Energy Minister Angus Taylor has indicated the government will adopt the national consumer watchdog's plan to set a default power price - the maximum energy retailers could charge per kilowatt hour.
But NSW Independent Pricing and Regulatory Tribunal fears such a move would only push down prices in the short term and lead to lazy customer behaviour with less households shopping around for the best deal.
"In the short term a default tariff could help disengaged customers from paying excessive prices," the tribunal's latest report states.
"However, over time it is likely to result in less customers actively shopping around in the market as the benefits from switching fall.

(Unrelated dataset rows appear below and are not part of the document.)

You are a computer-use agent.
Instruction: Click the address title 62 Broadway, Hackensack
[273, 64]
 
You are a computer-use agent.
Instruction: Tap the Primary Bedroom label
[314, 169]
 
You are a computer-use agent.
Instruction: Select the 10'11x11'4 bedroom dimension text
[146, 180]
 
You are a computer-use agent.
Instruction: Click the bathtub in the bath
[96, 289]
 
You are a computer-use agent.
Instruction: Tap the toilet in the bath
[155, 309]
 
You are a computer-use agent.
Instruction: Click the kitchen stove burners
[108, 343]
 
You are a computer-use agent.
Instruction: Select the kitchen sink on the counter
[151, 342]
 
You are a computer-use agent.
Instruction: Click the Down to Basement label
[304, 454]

"In turn, this smaller market for active customers would lead to less vigorous competition and innovation, with fewer retailers competing in this market."
The tribunal instead recommends a benchmark that would not be enforced but would allow customers to easily work out if they were paying too much.

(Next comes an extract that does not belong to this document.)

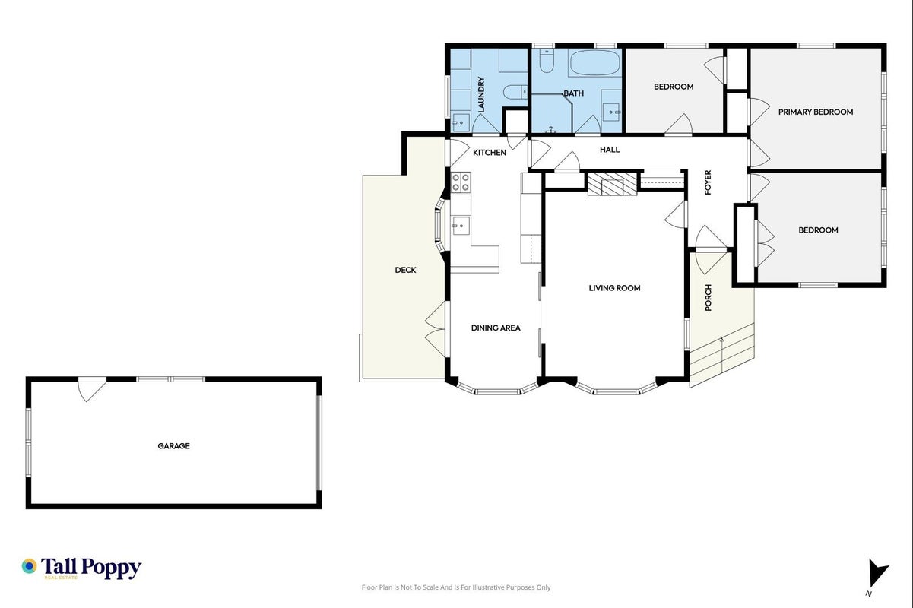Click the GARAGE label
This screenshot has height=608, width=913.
coord(173,446)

In a landmark report released in July the Australian Competition and Consumer Commission proposed introducing default tariffs and new rules to require all discounted offers to use that default price as the reference point.

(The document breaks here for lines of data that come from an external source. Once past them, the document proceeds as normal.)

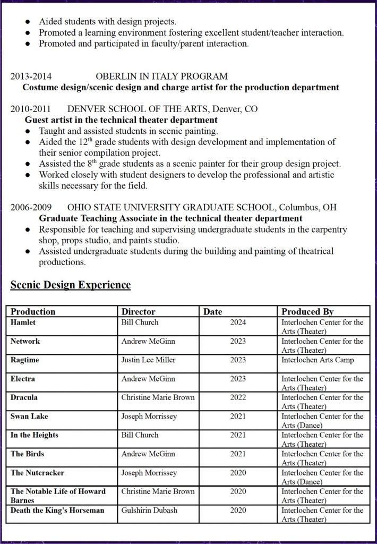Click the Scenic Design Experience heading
coord(71,285)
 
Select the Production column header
coord(33,312)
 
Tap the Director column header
coord(138,312)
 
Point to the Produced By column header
coord(307,312)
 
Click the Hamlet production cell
coord(23,322)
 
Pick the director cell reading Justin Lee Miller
coord(148,360)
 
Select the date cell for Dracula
coord(238,397)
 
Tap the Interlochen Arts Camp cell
coord(318,360)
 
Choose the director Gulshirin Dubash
coord(149,511)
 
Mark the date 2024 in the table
coord(238,322)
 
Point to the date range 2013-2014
coord(31,76)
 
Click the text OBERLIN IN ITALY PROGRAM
coord(161,76)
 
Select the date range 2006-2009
coord(31,207)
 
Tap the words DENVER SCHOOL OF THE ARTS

It found the proposed default tariffs would save NSW households on standing offers at least $105 a year.
ACCC chairman Rod Sims said electricity retailers had been inflating standard prices so they could advertise bigger headline discounts without really cutting prices.
"We have got to take the obscenity, the fluff, out of these standing offers," Mr Sims said.
Ahead of a major speech in Sydney today, Mr Sims told The Daily Telegraph he "confident" the default price would be implemented "because of what I hear ministers".
Mr Taylor said the government was actively working to implement a number of the ACCC recommendations.
"Setting a competitive default price for electricity is one of the most effective measures to drive down power bills," he said.
"Establishing a common benchmark price will also increase transparency and customers switching."
The ACCC's report made 56 recommendations to reduce prices, including backing the Coalition's now-defunct National Energy Guarantee plan, killed off in August under pressure from government MPs opposed to the emissions reduction commitments.